² Department of Microbiology and Systems Biology, The Netherlands Organization for Applied Scientific Research (TNO), Zeist, Netherlands.
³ Department of Metabolic Health Research, The Netherlands Organization for Applied Scientific Research (TNO), Leiden, Netherlands.

Abstract

Metabolic disorders, such as obesity and type 2 diabetes have a large impact on global health, especially in industrialized countries. Tissue-specific chronic low-grade inflammation is a key contributor to complications in metabolic disorders.

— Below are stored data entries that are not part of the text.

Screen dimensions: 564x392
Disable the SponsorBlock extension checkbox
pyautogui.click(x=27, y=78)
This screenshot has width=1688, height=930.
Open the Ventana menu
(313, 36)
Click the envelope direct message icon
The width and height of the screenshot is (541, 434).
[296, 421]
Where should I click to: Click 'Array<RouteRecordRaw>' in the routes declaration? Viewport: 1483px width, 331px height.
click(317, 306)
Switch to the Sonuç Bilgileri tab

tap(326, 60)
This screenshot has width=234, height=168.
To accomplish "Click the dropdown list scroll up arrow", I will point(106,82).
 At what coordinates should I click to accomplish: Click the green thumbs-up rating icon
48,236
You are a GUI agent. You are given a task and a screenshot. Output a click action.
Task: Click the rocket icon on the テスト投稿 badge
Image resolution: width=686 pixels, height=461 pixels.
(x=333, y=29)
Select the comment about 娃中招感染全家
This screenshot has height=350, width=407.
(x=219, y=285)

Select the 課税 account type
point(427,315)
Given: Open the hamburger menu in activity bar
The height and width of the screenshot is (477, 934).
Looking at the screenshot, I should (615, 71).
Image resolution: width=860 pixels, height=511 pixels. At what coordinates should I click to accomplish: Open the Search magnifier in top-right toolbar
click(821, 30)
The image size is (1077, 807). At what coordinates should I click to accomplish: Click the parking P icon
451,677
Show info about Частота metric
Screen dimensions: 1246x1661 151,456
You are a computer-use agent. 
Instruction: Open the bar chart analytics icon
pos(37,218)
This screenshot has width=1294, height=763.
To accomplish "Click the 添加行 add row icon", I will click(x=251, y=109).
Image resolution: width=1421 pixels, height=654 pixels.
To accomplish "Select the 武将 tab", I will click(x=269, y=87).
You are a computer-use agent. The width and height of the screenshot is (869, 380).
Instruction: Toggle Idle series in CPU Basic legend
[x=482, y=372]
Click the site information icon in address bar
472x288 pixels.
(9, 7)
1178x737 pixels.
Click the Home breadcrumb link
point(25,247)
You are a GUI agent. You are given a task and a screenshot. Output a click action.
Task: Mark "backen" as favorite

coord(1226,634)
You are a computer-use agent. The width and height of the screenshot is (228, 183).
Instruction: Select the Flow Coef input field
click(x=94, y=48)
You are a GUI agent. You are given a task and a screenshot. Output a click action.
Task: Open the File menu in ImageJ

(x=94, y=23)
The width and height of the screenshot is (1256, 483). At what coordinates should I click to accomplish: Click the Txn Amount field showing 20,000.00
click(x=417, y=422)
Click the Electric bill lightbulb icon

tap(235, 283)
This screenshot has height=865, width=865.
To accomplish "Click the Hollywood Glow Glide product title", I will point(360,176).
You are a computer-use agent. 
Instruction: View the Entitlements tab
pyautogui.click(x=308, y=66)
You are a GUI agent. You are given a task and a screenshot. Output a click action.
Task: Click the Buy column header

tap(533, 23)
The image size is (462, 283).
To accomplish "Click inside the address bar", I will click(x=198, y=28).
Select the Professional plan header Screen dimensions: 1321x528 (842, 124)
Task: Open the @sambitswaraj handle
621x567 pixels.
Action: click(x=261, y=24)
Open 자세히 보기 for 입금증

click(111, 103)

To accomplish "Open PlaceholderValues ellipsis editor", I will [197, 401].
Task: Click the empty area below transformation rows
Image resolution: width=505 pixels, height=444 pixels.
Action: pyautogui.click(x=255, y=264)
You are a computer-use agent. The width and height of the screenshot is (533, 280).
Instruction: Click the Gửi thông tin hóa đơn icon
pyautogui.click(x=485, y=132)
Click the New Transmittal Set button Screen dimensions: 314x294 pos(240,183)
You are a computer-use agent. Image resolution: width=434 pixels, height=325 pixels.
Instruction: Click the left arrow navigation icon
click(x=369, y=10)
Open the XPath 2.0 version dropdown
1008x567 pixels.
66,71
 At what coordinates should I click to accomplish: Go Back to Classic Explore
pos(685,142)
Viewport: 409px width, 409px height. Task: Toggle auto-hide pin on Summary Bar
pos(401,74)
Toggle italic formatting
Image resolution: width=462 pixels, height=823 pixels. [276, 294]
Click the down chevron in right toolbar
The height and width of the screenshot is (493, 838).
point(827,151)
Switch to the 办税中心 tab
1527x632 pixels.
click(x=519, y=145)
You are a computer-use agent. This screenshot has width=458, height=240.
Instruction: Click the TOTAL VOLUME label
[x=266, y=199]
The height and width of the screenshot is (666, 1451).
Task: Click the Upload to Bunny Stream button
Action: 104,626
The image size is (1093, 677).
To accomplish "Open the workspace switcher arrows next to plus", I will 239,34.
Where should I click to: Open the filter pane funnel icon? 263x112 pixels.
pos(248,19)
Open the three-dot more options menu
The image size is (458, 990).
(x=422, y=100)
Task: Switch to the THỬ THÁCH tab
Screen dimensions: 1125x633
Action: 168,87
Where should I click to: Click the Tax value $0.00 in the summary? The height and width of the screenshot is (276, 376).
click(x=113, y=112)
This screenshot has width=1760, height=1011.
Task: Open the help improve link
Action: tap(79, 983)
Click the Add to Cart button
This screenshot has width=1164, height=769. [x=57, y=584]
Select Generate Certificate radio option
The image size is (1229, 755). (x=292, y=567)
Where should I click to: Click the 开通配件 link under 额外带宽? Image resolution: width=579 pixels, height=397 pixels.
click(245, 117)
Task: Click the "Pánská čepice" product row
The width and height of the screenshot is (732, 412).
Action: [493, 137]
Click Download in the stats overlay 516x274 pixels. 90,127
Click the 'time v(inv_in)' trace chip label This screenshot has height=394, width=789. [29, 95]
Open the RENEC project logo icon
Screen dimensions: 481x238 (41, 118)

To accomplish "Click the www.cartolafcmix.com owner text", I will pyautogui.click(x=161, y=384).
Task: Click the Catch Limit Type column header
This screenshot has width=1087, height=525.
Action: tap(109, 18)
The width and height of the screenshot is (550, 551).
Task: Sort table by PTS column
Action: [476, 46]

To support therapeutic approaches to these complications, it is crucial to gain a deeper understanding of the inflammatory dynamics and to monitor them on the individual level. To this end, blood-based biomarkers reflecting the tissue-specific inflammatory dynamics would be of great value. Here, we describe an in silico approach to select candidate biomarkers for tissue-specific inflammation by using a priori mechanistic knowledge from pathways and tissue-derived molecules. The workflow resulted in a list of candidate markers, in part consisting of literature confirmed biomarkers as well as a set of novel, more innovative biomarkers that reflect inflammation in the liver and adipose tissue. The first step of biomarker verification was on murine tissue gene-level by inducing hepatic inflammation and adipose tissue inflammation through a high-fat diet. Our data showed that in silico predicted hepatic markers had a strong correlation to hepatic inflammation in the absence of a relation to adipose tissue inflammation, while others had a strong correlation to adipose tissue inflammation in the absence of a relation to liver inflammation. Secondly, we evaluated the human translational value by performing a curation step in the literature using studies that describe the regulation of the markers in human, which identified 9 hepatic (such as Serum Amyloid A, Haptoglobin, and Interleukin 18 Binding Protein) and 2 adipose (Resistin and MMP-9) inflammatory biomarkers at the highest level of confirmation. Here, we identified and pre-clinically verified a set of in silico predicted biomarkers for liver and adipose tissue inflammation which can be of great value to study future development of therapeutic/lifestyle interventions to combat metabolic inflammatory complications.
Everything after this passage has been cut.